▶

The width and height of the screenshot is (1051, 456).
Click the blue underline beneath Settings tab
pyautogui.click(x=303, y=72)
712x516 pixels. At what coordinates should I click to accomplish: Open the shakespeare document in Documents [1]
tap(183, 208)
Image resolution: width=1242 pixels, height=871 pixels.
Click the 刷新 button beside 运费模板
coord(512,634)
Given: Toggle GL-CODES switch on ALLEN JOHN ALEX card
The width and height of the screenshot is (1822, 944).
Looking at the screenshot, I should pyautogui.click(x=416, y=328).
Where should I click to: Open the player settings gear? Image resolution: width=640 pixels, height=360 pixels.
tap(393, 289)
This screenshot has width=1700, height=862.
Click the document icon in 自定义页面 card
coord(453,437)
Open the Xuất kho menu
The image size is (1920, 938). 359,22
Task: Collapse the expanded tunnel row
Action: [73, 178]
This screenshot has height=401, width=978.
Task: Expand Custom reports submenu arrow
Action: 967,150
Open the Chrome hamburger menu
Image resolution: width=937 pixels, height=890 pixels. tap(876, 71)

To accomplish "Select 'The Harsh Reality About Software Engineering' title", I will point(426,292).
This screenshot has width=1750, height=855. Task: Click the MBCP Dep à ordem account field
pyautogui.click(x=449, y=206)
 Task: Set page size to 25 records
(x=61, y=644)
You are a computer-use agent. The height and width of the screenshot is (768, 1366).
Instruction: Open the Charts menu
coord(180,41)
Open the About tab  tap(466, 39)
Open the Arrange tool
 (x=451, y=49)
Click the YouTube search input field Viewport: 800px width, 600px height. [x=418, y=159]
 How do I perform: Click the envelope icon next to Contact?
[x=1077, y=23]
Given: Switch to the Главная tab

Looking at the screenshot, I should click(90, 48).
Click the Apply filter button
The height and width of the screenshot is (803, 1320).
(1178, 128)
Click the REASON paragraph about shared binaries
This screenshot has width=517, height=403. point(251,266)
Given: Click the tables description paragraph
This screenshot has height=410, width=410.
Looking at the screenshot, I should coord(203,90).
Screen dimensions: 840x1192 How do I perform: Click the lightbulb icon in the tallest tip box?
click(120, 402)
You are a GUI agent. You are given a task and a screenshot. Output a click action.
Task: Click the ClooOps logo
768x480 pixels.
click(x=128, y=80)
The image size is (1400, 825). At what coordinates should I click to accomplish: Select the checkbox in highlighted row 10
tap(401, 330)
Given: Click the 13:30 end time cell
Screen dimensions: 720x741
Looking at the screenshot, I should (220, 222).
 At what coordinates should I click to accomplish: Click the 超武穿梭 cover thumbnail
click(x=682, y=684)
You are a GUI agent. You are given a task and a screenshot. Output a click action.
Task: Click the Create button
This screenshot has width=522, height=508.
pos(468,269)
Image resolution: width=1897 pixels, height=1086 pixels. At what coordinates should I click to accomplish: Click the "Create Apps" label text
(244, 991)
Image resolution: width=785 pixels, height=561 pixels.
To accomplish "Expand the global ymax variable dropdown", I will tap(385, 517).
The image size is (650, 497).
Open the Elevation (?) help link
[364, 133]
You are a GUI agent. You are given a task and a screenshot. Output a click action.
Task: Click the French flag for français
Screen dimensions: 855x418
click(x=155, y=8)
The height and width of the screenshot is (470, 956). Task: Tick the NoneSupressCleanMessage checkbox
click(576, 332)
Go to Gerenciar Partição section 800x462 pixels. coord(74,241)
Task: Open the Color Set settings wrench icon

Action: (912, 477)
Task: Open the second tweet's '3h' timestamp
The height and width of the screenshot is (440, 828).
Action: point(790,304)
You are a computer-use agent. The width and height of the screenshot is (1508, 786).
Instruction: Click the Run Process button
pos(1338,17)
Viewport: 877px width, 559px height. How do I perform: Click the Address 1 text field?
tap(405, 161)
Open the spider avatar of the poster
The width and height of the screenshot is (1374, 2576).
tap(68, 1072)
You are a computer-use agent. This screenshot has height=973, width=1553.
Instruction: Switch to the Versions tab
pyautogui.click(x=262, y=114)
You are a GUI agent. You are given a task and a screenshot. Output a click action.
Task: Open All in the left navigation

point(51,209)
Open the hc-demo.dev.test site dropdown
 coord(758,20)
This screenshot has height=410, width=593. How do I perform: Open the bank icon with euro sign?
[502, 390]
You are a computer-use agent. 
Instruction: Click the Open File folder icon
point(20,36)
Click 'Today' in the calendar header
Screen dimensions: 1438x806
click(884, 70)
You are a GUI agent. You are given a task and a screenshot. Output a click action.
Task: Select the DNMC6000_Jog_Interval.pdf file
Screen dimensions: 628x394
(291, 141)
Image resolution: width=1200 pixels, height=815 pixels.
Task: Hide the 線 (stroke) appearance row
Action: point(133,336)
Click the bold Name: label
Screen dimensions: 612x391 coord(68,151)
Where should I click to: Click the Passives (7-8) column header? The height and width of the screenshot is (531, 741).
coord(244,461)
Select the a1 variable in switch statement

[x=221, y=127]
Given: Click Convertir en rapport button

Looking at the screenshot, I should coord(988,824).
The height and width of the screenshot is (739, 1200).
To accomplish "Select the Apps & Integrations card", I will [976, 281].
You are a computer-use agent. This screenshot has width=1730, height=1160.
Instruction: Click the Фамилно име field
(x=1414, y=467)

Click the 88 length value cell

◀

* Work required *
Identify the lines in the entries that hold "will" and return each one.

* Response to this exercise *
To accomplish "Select 'The Harsh Reality About Software Engineering' title", I will point(426,292).
To accomplish "Expand the global ymax variable dropdown", I will tap(385, 517).
To accomplish "Select the Apps & Integrations card", I will [976, 281].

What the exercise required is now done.